Summary: Our efforts at the beginning of a counseling relationship are intense as well as time consuming. Counselors are asked to consider their clients’ culture as well as their history, physical condition, and relationships. In the process of assessment, we often discover social conditions that can derail our efforts as counselors. Hunger, abuse, discrimination, homelessness, poverty, lack of transportation, and violence are real factors in our clients’ lives. Not only do these conditions influence our clients’ mental health, they can actually be the cause mental illness. We can refer our clients to resources, but often their situation is so dire that they are unable to access those resources. On our own time, we can take action to address the troubles in our society, but what if there were a way to take social action within the counseling relationship? In this workshop, we will begin to explore how art-making can facilitate the bringing of social action into the counseling process.
Objectives:
- Participants will become familiar with social action as both an internal and external event.
- Participants will experience art tasks designed to raise their awareness of the need for social action within themselves.

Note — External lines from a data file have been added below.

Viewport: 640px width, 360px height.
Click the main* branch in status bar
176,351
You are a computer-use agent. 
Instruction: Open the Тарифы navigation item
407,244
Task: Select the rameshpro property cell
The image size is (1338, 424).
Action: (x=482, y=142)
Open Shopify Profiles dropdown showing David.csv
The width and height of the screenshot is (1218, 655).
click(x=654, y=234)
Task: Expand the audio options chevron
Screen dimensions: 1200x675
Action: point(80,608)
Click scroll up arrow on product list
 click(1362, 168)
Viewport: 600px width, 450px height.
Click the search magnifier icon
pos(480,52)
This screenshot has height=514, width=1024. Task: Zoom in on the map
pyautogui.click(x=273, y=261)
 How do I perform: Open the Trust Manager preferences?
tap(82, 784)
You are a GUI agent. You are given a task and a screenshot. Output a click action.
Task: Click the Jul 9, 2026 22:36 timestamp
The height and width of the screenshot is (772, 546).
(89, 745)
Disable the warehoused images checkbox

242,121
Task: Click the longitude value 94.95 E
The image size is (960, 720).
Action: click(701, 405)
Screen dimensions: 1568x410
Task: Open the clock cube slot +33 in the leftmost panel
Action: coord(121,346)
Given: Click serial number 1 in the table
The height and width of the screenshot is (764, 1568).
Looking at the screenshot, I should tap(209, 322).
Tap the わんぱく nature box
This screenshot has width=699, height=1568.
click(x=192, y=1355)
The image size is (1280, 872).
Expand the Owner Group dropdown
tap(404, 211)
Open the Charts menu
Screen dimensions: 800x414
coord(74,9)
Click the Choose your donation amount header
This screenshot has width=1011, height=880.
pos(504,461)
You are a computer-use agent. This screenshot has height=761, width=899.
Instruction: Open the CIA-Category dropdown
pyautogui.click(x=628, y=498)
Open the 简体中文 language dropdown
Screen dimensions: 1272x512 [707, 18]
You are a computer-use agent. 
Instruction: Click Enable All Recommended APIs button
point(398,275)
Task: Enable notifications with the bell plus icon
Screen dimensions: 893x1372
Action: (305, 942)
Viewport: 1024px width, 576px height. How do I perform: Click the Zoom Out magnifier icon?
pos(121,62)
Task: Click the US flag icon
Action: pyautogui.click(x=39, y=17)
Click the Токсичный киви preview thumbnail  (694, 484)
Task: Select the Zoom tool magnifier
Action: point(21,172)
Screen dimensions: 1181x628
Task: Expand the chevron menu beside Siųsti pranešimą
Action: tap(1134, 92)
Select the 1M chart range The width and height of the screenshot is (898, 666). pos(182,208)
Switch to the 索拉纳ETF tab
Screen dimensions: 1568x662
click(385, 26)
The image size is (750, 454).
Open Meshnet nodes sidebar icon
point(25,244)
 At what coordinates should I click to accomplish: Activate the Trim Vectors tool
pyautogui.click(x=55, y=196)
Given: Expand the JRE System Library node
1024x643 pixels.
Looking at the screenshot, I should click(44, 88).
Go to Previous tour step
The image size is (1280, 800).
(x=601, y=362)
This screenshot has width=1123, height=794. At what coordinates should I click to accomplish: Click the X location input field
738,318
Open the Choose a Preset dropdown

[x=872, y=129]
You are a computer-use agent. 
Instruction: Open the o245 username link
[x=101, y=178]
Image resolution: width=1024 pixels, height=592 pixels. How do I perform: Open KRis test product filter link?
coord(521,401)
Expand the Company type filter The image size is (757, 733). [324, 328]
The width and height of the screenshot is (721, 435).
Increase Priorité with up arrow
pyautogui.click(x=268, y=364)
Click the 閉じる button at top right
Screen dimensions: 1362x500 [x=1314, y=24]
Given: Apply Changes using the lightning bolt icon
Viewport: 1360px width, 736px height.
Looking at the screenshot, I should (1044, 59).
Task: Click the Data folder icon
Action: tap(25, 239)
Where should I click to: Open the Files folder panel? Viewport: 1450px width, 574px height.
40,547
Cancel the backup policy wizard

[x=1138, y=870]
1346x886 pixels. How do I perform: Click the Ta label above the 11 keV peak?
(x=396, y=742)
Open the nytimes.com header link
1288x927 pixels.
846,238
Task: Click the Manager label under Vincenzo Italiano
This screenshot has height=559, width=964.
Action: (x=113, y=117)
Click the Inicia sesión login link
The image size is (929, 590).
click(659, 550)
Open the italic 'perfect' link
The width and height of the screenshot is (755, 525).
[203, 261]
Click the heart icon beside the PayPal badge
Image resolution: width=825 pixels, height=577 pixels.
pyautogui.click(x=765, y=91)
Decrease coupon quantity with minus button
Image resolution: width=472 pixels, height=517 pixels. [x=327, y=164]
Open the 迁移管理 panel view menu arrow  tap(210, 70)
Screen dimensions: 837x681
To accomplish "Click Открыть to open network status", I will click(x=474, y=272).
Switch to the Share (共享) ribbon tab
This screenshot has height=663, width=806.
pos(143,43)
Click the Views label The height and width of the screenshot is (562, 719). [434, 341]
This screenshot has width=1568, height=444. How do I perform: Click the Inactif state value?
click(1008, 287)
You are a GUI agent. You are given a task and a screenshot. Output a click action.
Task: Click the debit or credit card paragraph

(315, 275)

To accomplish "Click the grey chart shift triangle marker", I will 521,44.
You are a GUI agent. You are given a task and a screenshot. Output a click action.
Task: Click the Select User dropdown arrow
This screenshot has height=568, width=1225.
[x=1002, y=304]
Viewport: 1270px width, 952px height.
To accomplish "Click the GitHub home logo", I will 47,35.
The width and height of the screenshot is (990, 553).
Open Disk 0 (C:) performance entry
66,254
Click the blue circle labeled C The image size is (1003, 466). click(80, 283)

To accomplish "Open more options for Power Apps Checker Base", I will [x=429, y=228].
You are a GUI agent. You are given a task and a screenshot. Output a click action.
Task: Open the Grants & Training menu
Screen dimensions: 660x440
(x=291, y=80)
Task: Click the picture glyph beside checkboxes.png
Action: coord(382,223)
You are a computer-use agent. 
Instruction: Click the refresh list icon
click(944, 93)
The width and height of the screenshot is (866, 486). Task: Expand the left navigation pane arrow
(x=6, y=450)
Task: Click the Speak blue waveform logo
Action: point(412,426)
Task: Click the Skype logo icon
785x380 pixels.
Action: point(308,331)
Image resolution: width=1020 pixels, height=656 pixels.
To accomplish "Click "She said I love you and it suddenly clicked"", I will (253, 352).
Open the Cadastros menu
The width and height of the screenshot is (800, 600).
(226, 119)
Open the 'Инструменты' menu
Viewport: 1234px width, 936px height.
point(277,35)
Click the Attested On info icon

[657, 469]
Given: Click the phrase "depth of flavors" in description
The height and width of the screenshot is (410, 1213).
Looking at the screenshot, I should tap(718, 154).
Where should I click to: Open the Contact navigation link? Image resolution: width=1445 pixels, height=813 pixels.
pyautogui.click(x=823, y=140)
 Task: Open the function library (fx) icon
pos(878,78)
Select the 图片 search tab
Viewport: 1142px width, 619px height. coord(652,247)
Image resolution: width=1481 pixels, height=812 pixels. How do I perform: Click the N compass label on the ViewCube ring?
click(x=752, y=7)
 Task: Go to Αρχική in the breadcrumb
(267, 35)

Participants will experience art tasks designed to develop a sense of self-worth and empowerment within their clients.
Speaker:
Vicki Williams-Patterson, MCAT, ATR-BC, LP-AT
COUNSELOR & ART THERAPIST
Consulting Art Therapist & Open Studio Facilitator
Vicki Williams-Patterson is a Board Certified Art Therapist and a Licensed Professional Counselor. She has worked as an art therapist since 1983. Her graduate education at Hahnemann University was strongly rooted in developmental psychology and psychodynamic theory, and she has continued with that orientation. Since 1990, she has been conducting seminars on the therapeutic uses of art in the counseling process at local, regional and national conferences. Since receiving her graduate degree in Art Therapy, she has engaged in advanced professional training in the areas of trauma recovery, Jungian psychology, and Sand Tray Process. In November 2009 she received the American Art Therapy Association’s Annual Award for Clinical Services. She is the past President of the Texas Mental Health Counselors Association, a division of the Texas Counseling Association.